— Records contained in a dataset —
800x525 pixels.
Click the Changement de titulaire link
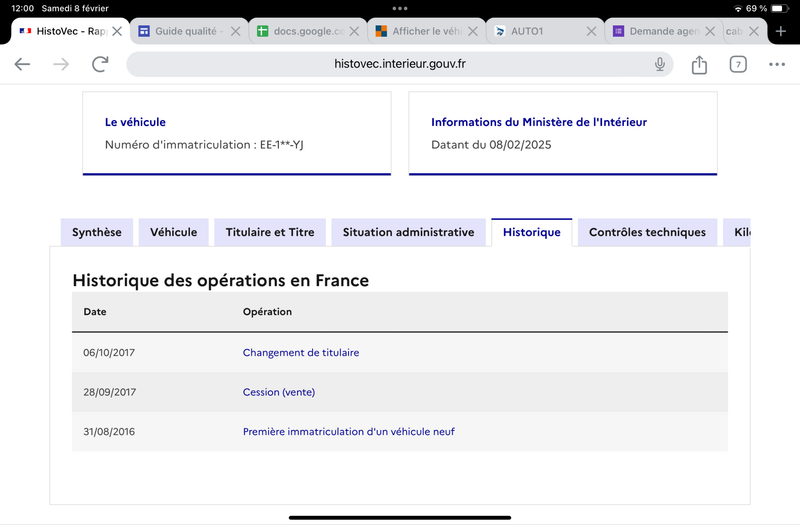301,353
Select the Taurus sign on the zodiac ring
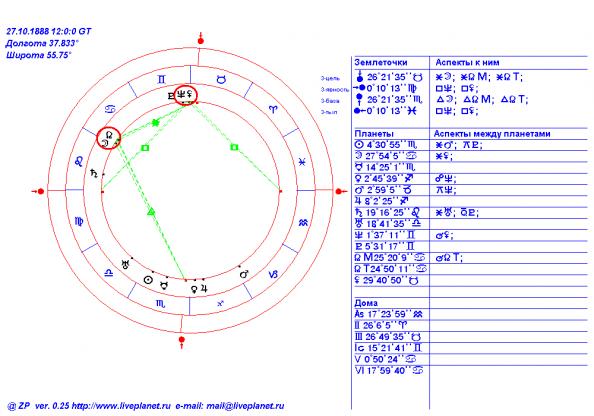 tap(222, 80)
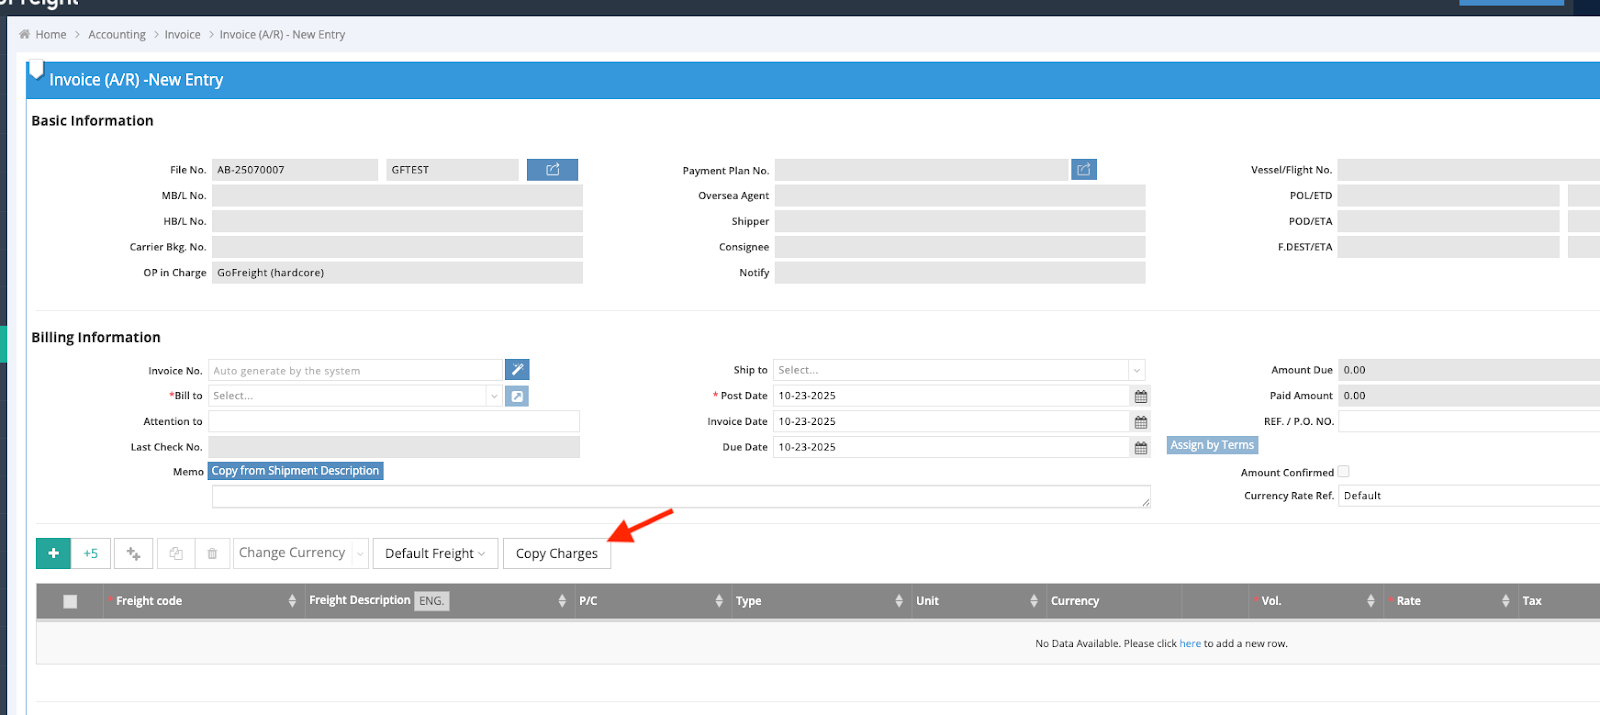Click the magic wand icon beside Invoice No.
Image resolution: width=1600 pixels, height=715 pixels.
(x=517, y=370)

— Directions for this task —
Print out the entries once more, unchanged. No pictures.

— Expected output —
800x525 pixels.
Click the Changement de titulaire link
301,353
Select the Taurus sign on the zodiac ring
 tap(222, 80)
Click the magic wand icon beside Invoice No.
Image resolution: width=1600 pixels, height=715 pixels.
(x=517, y=370)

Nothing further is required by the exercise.